All of lore.kernel.org
 help / color / mirror / Atom feed
From: David Laight <david.laight.linux@gmail.com>
To: Jamal Hadi Salim <jhs@mojatatu.com>
Cc: "Toke Høiland-Jørgensen" <toke@redhat.com>,
	netdev@vger.kernel.org, davem@davemloft.net, edumazet@google.com,
	kuba@kernel.org, pabeni@redhat.com, horms@kernel.org,
	jiri@resnulli.us, victor@mojatatu.com, yimingqian591@gmail.com,
	keenanat2000@gmail.com, 2045gemini@gmail.com,
	rollkingzzc@gmail.com, dcaratti@redhat.com, security@kernel.org,
	linux-kernel@vger.kernel.org,
	"Rajat Gupta" <rajat.gupta@oss.qualcomm.com>
Subject: Re: [PATCH net v2 1/1] net/sched: fix pedit partial COW leading to page cache corruption
Date: Wed, 27 May 2026 17:13:10 +0100	[thread overview]
Message-ID: <20260527171310.0d5ed340@pumpkin> (raw)
In-Reply-To: <CAM0EoMm_FcS0xSNmCjdXaRMfZh12jU71xM92Z50eVE8uk7tKFQ@mail.gmail.com>

On Wed, 27 May 2026 10:56:57 -0400
Jamal Hadi Salim <jhs@mojatatu.com> wrote:

>  &&
> 
> On Tue, May 26, 2026 at 3:22 PM Toke Høiland-Jørgensen <toke@redhat.com> wrote:
> >
> > Jamal Hadi Salim <jhs@mojatatu.com> writes:
> >  
> > > From: Rajat Gupta <rajat.gupta@oss.qualcomm.com>
> > >
> > > tcf_pedit_act() computes the COW range for skb_ensure_writable()
> > > once before the key loop using tcfp_off_max_hint, but the hint does
> > > not account for the runtime header offset added by typed keys.
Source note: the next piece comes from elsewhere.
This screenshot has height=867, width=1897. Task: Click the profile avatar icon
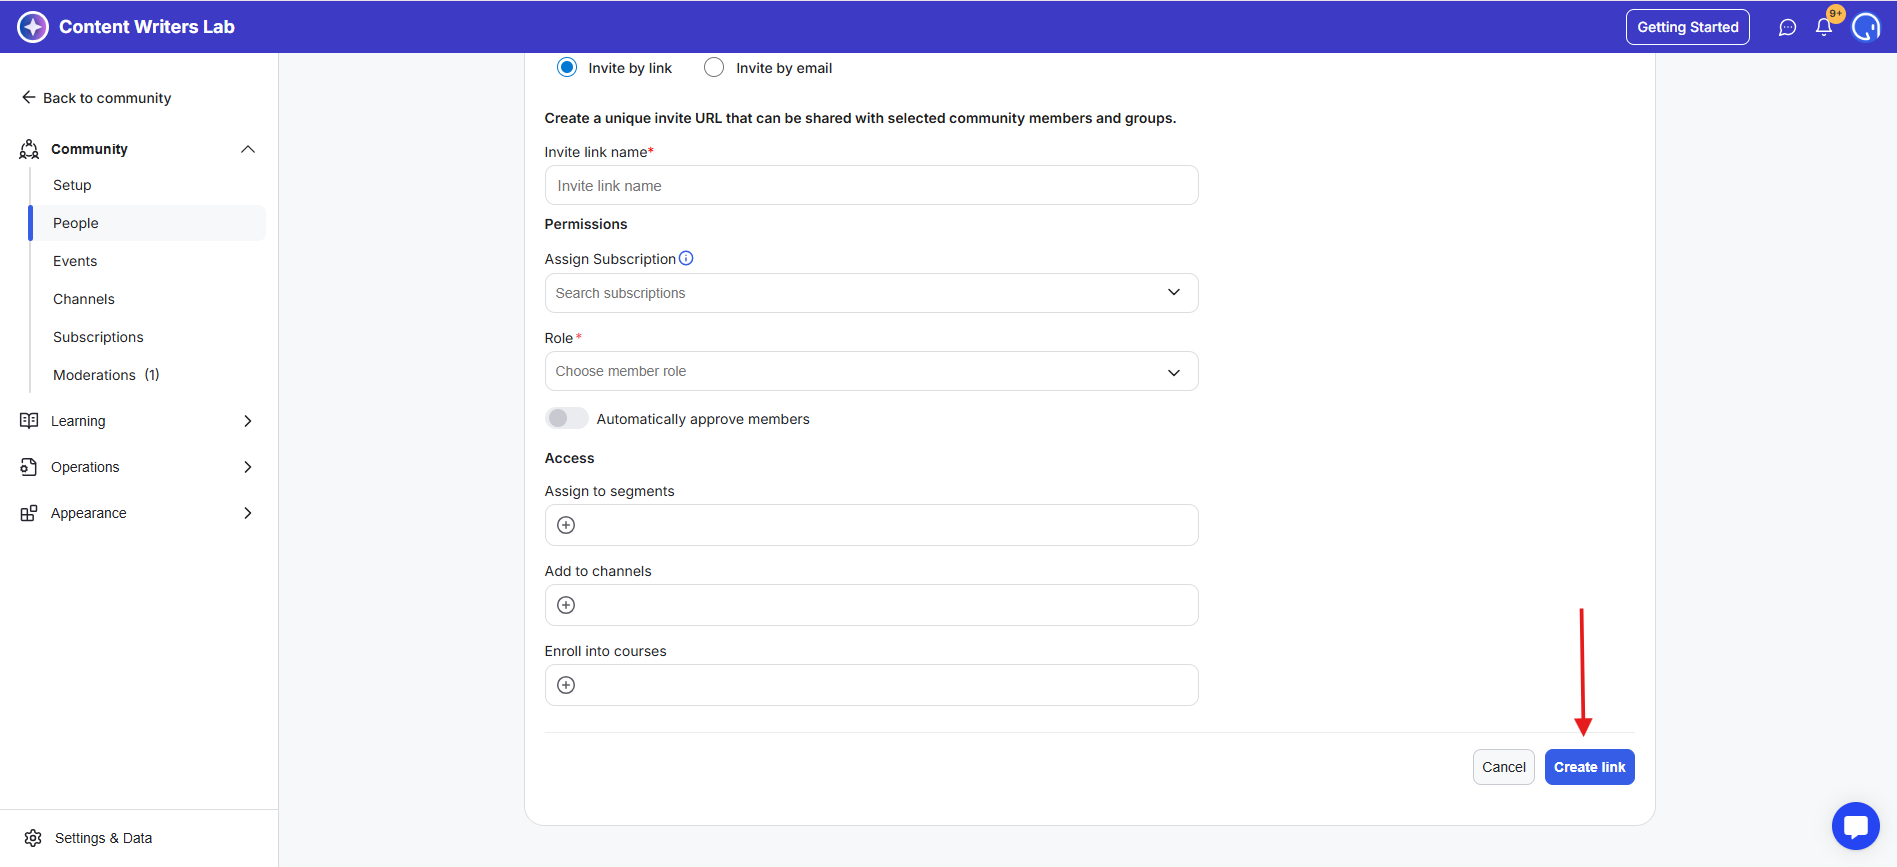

This
> > > can leave part of the write region un-COW'd.
> > >
> > > Fix by moving skb_ensure_writable() inside the per-key loop where
> > > the actual write offset is known, and add overflow checking on the
> > > offset arithmetic. For negative offsets (e.g. Ethernet header edits
> > > at ingress), use skb_cow() to COW the headroom instead. Guard
> > > offset_valid() against INT_MIN, where negation is undefined.
> > >
> > > Additionally, linearize skbs with shared frags upfront to prevent
> > > silent data corruption when pedit operates on zero-copy pages
> > > (e.g. from sendfile).
> > >
> > > Fixes: 8b796475fd78 ("net/sched: act_pedit: really ensure the skb is writable")
> > > Reported-by: Yiming Qian <yimingqian591@gmail.com>
> > > Reported-by: Keenan Dong <keenanat2000@gmail.com>
> > > Reported-by: Han Guidong <2045gemini@gmail.com>
> > > Reported-by: Zhang Cen <rollkingzzc@gmail.com>
> > > Tested-by: Victor Nogueira <victor@mojatatu.com>
> > > Acked-by: Jamal Hadi Salim <jhs@mojatatu.com>
> > > Signed-off-by: Rajat Gupta <rajat.gupta@oss.qualcomm.com>  
> >
> > Re-ran the tests, and everything looks good, so:
> >
> > Tested-by: Toke Høiland-Jørgensen <toke@redhat.com>
> >
> > Also looked at the code, and I have a few nits below, but I'm really
> > nitpicking here, so whether you end up fixing those or not:
> >
> > Reviewed-by: Toke Høiland-Jørgensen <toke@redhat.com>
> >
> >
> > [...]
> >  
> > > @@ -323,7 +324,7 @@ static bool offset_valid(struct sk_buff *skb, int offset)
> > >       if (offset > 0 && offset > skb->len)
> > >               return false;
> > >
> > > -     if  (offset < 0 && -offset > skb_headroom(skb))
> > > +     if (offset < 0 && offset < -(int)skb_headroom(skb))
> > >               return false;  
> >
> > This change makes it really obvious that this is really just:
> >
> >         if (offset < -(int)skb_headroom(skb))
> >                 return false;
> >
> > so, well, that would be clearer, IMO.
> >
> > But then I guess the same could be said of the positive case, so:
> >
> > static bool offset_valid(struct sk_buff *skb, int offset)
> > {
> >         if (offset > skb->len || offset < -(int)skb_headroom(skb))
> >                 return false;
> >
> >         return true;
> > }
> >  
> 
> Yes, that improves readability. If i understood the discussion between
> you and David L. something like this one liner would be reasonable?
> 
> if (offset > (int)skb->len || offset < -(int)skb_headroom(skb))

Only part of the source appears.